REQUIRED WORK
The answer is one number: how many lines in the data below hold "will".

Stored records
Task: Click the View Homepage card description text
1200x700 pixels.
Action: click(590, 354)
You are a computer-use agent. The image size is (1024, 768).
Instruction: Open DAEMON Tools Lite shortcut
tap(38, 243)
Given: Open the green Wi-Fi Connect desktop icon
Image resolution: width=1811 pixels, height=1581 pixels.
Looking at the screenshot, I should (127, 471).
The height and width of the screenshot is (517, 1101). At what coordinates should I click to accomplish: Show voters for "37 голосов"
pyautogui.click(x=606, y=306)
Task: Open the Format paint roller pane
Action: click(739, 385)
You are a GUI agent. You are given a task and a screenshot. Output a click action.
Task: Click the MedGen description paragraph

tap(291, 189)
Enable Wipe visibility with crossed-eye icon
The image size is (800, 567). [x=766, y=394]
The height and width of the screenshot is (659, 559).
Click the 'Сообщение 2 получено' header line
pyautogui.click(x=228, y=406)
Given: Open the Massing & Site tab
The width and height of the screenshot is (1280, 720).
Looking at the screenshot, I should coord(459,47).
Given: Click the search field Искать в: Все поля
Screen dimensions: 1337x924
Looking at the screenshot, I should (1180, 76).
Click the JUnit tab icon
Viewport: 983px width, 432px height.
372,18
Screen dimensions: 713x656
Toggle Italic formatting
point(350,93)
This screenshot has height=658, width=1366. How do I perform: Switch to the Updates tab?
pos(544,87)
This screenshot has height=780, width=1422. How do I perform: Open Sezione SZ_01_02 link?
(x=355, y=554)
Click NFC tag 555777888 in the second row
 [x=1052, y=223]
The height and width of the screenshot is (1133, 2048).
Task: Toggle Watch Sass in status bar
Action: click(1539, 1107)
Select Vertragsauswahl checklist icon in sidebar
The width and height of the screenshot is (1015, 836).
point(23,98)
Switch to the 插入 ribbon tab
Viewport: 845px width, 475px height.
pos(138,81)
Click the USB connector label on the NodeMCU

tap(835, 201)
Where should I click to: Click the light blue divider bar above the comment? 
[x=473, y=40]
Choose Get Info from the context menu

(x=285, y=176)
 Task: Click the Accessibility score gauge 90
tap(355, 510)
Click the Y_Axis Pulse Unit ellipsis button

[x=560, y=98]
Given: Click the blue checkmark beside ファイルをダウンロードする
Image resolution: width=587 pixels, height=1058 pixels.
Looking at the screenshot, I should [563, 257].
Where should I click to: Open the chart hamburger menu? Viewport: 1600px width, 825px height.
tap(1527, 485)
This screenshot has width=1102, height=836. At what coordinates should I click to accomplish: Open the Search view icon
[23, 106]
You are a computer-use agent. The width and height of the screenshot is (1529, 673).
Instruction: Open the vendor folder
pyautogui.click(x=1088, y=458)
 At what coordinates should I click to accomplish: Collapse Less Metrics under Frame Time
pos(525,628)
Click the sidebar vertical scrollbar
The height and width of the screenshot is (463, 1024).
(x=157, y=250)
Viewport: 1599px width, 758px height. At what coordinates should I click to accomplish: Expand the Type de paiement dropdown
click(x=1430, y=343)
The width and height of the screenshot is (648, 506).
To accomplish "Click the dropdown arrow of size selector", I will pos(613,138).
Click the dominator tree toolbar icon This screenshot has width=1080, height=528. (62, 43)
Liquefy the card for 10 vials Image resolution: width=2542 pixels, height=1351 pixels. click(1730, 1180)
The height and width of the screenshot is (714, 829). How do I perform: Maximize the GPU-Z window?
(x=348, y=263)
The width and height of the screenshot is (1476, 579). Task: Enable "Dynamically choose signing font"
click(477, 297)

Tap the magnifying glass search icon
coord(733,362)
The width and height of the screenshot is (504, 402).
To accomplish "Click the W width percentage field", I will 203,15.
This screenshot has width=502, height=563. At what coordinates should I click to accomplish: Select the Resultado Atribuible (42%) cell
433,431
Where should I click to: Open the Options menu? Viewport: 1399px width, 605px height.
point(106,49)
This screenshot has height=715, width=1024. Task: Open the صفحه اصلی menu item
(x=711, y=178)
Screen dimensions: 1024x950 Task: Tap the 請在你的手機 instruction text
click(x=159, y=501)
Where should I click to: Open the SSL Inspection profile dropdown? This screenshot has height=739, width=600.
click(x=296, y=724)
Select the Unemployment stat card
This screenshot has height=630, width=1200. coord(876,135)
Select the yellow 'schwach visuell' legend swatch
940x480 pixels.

RESPONSE BOX
2